Abby Kearns, executive director for the Cloud Foundry:
"For Cloud Foundry we promote diversity in a variety of ways. For our community, this includes a heavy focus on diversity events at our summit, and on our keynote stage. I'm proud to say we doubled the representation by women and people of color at our last event. For our contributors, this takes on a slightly different meaning and includes diversification across company and role."
A recent Cloud Foundry Summit featured a diversity luncheon as well as a keynote on diversity, which highlighted how gender parity had been achieved by one member company's team.
Chris Aniszczyk, COO of the Cloud Native Computing Foundation:
"The Cloud Native Computing Foundation (CNCF) is a very young foundation still, and although we are only one year old as of December 2016, we've had promoting diversity as a goal since our inception. First, every conference hosted by CNCF has diversity scholarships available, and there are usually special diversity lunches or events at the conference to promote inclusion. We've also sponsored "contribute your first patch" style events to promote new contributors from all over. These are just some small things we currently do. In the near future, we are discussing launching a Diversity Workgroup within CNCF, and also as we ramp up our certification and training programs, we are discussing offering scholarships for folks from under-representative backgrounds."

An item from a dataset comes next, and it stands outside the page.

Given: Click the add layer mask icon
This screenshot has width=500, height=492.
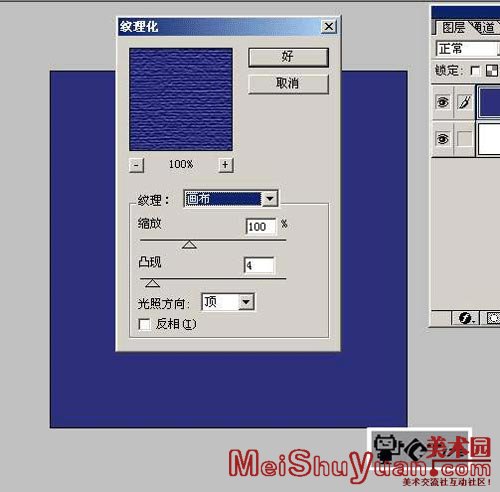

Additionally, Cloud Native Computing Foundation is part of the Linux Foundation as a formal Collaborative Projects (along with other foundations, including Cloud Foundry Foundation). The Linux Foundation has extensive Diversity Programs and as an example, recently partnered with the Girls In Tech not-for-profit to improve diversity in open source. In the future, the CNCF actively plans to participate in these Linux Foundation wide initiatives as they arise.
For open source to thrive, companies need to foster the right environment for innovation. Diversity is a big part of this. Seeing open source foundations making the conscious decision to take action is encouraging. Dedicated time, money, and resources to diversity is making a difference within communities, and we are slowly but surely starting to see the effects. Going forward, communities can collaborate and learn from each other about what works and makes a real difference.
If you work in open source, be sure to ask and find out what is being done in your community as a whole to foster and promote diversity. Then commit to supporting these efforts and taking the steps toward making a real difference. It is exciting to think that the next ten years might be a huge improvement over the last 10, and we can start to envision a future of truly diverse open source communities, the ultimate winning combination.